Il film sviluppa il tema ecologico in modo complesso e al contempo semplice e lineare. La complessità è offerta dalla molteplicità delle tematiche affrontate. La salvaguardia dell’ambiente è il tema centrale che viene sviluppato grazie a una serie di elementi talvolta contrastanti. Si parte infatti dallo sfruttamento della Natura a scopo di lucro incarnato nel personaggio di Jekhide, il cui nome non a caso rimanda alla duplice personalità del protagonista di un classico della letteratura come “Lo strano caso del dottor Jekyll e di Mister Hyde” di Robert Louis Stevenson. Jekhide è’ l’uomo indurito da un affarismo senza scrupoli che si trova progressivamente a fare i conti con la paternità e quindi con i sentimenti e i valori più importanti.
C’è poi (in anticipo su Avatar) la magia della Natura rappresentata dai misteriosi Migù. La magia non significa però solo bucolica pace ma anche capacità di ribellarsi e lottare contro gli abusi e gli scempi. Non mancano poi tematiche sociali come quella dello sfruttamento del lavoro (il padre di Mià e i suoi compagni non vivono certo in condizioni ottimali) a cui si accompagna una riflessione mai didascalica sulla problematica degli infortuni sul lavoro.

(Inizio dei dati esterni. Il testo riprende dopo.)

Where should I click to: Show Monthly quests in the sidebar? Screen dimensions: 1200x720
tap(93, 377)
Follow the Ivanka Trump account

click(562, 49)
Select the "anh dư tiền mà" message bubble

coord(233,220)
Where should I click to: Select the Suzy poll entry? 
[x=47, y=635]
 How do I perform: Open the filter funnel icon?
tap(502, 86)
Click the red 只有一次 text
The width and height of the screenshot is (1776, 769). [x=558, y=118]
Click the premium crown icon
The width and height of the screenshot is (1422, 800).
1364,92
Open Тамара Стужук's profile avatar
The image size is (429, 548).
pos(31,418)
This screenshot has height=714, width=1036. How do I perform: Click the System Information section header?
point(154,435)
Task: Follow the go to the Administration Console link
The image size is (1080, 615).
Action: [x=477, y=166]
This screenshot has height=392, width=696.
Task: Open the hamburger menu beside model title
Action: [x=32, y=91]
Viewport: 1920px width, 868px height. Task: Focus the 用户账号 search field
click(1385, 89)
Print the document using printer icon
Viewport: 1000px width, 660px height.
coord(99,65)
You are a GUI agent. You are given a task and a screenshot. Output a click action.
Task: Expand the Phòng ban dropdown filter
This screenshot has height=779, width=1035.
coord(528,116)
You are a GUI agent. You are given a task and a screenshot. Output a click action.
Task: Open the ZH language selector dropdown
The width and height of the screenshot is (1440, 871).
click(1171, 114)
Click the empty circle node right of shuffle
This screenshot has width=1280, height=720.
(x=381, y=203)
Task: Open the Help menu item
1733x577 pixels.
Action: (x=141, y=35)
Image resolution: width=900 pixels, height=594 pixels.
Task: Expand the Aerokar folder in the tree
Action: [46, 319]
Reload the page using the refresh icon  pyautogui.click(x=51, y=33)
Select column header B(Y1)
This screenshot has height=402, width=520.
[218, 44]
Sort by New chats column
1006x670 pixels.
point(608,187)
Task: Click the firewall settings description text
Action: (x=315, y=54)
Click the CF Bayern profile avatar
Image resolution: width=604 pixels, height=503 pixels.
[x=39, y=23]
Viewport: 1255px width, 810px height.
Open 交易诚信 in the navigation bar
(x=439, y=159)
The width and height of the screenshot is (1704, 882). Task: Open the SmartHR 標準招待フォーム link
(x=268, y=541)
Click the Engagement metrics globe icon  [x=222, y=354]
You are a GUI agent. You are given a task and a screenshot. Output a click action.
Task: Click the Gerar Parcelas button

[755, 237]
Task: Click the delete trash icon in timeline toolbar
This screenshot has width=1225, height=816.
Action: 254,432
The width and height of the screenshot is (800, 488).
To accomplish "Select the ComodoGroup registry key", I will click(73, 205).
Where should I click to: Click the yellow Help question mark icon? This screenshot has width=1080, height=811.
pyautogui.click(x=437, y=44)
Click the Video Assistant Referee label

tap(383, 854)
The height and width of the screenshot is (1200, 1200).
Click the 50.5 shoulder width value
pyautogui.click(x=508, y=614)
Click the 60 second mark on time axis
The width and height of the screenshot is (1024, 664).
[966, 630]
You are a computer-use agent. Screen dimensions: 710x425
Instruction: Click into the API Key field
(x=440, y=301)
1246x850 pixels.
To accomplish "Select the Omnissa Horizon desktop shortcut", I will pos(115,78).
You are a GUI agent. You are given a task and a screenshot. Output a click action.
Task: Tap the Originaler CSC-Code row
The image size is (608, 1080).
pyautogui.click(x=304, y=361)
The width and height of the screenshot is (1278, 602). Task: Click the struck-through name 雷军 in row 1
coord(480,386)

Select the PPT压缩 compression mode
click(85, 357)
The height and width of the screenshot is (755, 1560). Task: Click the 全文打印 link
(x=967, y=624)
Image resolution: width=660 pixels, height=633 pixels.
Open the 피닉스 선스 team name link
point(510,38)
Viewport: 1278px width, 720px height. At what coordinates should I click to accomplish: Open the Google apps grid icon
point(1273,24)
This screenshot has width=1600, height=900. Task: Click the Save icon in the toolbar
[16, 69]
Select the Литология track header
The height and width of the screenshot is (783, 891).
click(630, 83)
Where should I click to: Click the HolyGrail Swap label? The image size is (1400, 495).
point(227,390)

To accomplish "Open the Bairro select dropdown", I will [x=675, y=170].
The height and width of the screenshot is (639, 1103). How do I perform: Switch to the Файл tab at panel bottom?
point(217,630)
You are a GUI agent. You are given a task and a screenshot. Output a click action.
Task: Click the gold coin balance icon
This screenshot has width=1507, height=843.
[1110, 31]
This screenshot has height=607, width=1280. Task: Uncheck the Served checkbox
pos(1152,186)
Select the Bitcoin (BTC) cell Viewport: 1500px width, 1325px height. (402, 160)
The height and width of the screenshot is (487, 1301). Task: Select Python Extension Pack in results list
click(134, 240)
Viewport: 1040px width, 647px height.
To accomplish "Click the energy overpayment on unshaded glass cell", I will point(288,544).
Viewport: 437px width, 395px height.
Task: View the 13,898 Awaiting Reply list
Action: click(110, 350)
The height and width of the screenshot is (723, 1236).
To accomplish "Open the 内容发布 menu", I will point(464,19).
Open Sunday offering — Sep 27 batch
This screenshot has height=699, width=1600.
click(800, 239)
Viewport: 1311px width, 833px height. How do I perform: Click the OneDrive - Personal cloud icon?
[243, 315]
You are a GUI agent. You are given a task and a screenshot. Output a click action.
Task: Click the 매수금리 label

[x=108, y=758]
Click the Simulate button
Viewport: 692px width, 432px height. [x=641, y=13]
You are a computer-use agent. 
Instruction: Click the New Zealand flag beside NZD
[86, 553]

A tutto questo si aggiunga la lettura in parallelo delle due modalità di rapporto genitori/figli. Mià ama (riamata) così tanto il padre da intraprendere un lunghissimo viaggio per aggiungerlo mentre Aldrin ha, per buona parte del film, un padre che ‘sopporta’ il peso di un figlio che scaricherebbe ben volentieri sulla ex moglie.
Si tratta di un film semplice e lineare adatto ai più piccoli in cui la semplicità e la coerenza sono da intendere rapportandole alla dimensione del viaggio che Mià compie per raggiungere il genitore che ha percepito in pericolo. Nel percorso ci saranno, come ogni narrazione fiabesca prevede, ostacoli da superare. La bambina conta su se stessa e sulla propria determinazione ma trova anche la collaborazione degli altri (anche di chi poteva sembrare potenzialmente pericoloso). Il film finisce così con il presentare duplici possibilità di lettura, ognuna delle quali adatta a una fascia d’età. I più piccoli (pubblico di elezione) coglieranno maggiormente l’avventura (con il ruolo del ‘cattivo’ assegnato al padre di Aldrin), il messaggio
di salvaguardia della Natura e l’elemento fantastico costituito dai Migù con i loro poteri e la loro predisposizione alla discussione. I bambini un po’ più grandi avranno la possibilità di affrontare anche almeno alcuni dei temi più complessi evidenziati sopra. Giancarlo Zappoli
– Rispetto e sfruttamento della natura.
A quali personaggi del film si collegano questi due atteggiamenti ecomportamenti?
– Nella vicenda sono presenti il tema dello sfruttamento del lavoratore equello degli infortuni sul lavoro. In proposito cosa sostiene il film e tu che cosa ne pensi?
– Cosa porta Mià a raggiungere il proprio obiettivo. Rifletti sulla determinazione personale della bambina e sulla collaborazione da parte di chi incontra nel viaggio.